Transcribe all of the records exactly, leaving every line as it is.

DATA:

····················

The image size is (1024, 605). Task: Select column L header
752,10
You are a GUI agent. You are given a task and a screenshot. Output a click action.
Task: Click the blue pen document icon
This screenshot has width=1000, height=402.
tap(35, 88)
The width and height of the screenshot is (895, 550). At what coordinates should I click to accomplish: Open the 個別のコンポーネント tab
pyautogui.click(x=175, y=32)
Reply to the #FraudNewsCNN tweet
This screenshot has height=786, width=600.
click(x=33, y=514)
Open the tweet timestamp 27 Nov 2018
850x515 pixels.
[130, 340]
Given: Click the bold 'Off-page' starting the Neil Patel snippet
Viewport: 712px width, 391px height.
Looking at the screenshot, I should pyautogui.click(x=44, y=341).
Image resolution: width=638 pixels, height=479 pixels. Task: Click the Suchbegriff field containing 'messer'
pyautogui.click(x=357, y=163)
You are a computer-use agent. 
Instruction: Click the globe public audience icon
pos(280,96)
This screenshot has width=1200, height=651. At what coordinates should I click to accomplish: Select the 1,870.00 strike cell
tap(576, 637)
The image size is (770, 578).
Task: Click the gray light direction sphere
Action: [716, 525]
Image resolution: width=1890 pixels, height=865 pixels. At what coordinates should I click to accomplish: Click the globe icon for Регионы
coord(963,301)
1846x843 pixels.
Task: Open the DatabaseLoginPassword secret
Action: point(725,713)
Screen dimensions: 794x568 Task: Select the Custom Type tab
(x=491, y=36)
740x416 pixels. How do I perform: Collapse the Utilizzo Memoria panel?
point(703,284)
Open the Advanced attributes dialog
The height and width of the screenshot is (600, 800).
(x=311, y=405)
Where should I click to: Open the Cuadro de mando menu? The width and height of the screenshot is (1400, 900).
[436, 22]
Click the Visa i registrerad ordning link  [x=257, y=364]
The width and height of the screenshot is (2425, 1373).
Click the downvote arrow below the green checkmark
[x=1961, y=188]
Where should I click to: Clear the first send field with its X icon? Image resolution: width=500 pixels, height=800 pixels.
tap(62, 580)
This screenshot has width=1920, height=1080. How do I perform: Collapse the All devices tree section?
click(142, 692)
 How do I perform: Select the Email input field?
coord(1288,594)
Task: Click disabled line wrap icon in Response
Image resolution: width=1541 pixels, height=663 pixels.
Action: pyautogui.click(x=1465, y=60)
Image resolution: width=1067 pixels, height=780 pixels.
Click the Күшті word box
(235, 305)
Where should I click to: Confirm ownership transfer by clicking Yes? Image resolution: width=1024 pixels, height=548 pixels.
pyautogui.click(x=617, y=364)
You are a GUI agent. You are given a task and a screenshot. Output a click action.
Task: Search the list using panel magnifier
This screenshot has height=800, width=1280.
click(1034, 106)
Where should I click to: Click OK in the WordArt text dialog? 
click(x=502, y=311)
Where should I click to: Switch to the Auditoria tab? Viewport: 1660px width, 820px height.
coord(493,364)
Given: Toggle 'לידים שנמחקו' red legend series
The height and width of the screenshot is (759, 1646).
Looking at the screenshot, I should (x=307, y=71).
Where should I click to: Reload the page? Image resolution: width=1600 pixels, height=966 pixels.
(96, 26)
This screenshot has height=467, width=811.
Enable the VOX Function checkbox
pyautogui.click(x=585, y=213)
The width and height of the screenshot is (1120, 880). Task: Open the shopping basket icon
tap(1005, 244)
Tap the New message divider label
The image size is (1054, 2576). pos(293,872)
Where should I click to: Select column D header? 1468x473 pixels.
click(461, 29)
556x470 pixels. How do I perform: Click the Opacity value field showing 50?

····················

SOLUTION FOR THIS EXERCISE:
The image size is (1024, 605). Task: Select column L header
752,10
You are a GUI agent. You are given a task and a screenshot. Output a click action.
Task: Click the blue pen document icon
This screenshot has width=1000, height=402.
tap(35, 88)
The width and height of the screenshot is (895, 550). At what coordinates should I click to accomplish: Open the 個別のコンポーネント tab
pyautogui.click(x=175, y=32)
Reply to the #FraudNewsCNN tweet
This screenshot has height=786, width=600.
click(x=33, y=514)
Open the tweet timestamp 27 Nov 2018
850x515 pixels.
[130, 340]
Given: Click the bold 'Off-page' starting the Neil Patel snippet
Viewport: 712px width, 391px height.
Looking at the screenshot, I should pyautogui.click(x=44, y=341).
Image resolution: width=638 pixels, height=479 pixels. Task: Click the Suchbegriff field containing 'messer'
pyautogui.click(x=357, y=163)
You are a computer-use agent. 
Instruction: Click the globe public audience icon
pos(280,96)
This screenshot has width=1200, height=651. At what coordinates should I click to accomplish: Select the 1,870.00 strike cell
tap(576, 637)
The image size is (770, 578).
Task: Click the gray light direction sphere
Action: [716, 525]
Image resolution: width=1890 pixels, height=865 pixels. At what coordinates should I click to accomplish: Click the globe icon for Регионы
coord(963,301)
1846x843 pixels.
Task: Open the DatabaseLoginPassword secret
Action: point(725,713)
Screen dimensions: 794x568 Task: Select the Custom Type tab
(x=491, y=36)
740x416 pixels. How do I perform: Collapse the Utilizzo Memoria panel?
point(703,284)
Open the Advanced attributes dialog
The height and width of the screenshot is (600, 800).
(x=311, y=405)
Where should I click to: Open the Cuadro de mando menu? The width and height of the screenshot is (1400, 900).
[436, 22]
Click the Visa i registrerad ordning link  [x=257, y=364]
The width and height of the screenshot is (2425, 1373).
Click the downvote arrow below the green checkmark
[x=1961, y=188]
Where should I click to: Clear the first send field with its X icon? Image resolution: width=500 pixels, height=800 pixels.
tap(62, 580)
This screenshot has width=1920, height=1080. How do I perform: Collapse the All devices tree section?
click(142, 692)
 How do I perform: Select the Email input field?
coord(1288,594)
Task: Click disabled line wrap icon in Response
Image resolution: width=1541 pixels, height=663 pixels.
Action: pyautogui.click(x=1465, y=60)
Image resolution: width=1067 pixels, height=780 pixels.
Click the Күшті word box
(235, 305)
Where should I click to: Confirm ownership transfer by clicking Yes? Image resolution: width=1024 pixels, height=548 pixels.
pyautogui.click(x=617, y=364)
You are a GUI agent. You are given a task and a screenshot. Output a click action.
Task: Search the list using panel magnifier
This screenshot has height=800, width=1280.
click(1034, 106)
Where should I click to: Click OK in the WordArt text dialog? 
click(x=502, y=311)
Where should I click to: Switch to the Auditoria tab? Viewport: 1660px width, 820px height.
coord(493,364)
Given: Toggle 'לידים שנמחקו' red legend series
The height and width of the screenshot is (759, 1646).
Looking at the screenshot, I should (x=307, y=71).
Where should I click to: Reload the page? Image resolution: width=1600 pixels, height=966 pixels.
(96, 26)
This screenshot has height=467, width=811.
Enable the VOX Function checkbox
pyautogui.click(x=585, y=213)
The width and height of the screenshot is (1120, 880). Task: Open the shopping basket icon
tap(1005, 244)
Tap the New message divider label
The image size is (1054, 2576). pos(293,872)
Where should I click to: Select column D header? 1468x473 pixels.
click(461, 29)
556x470 pixels. How do I perform: Click the Opacity value field showing 50?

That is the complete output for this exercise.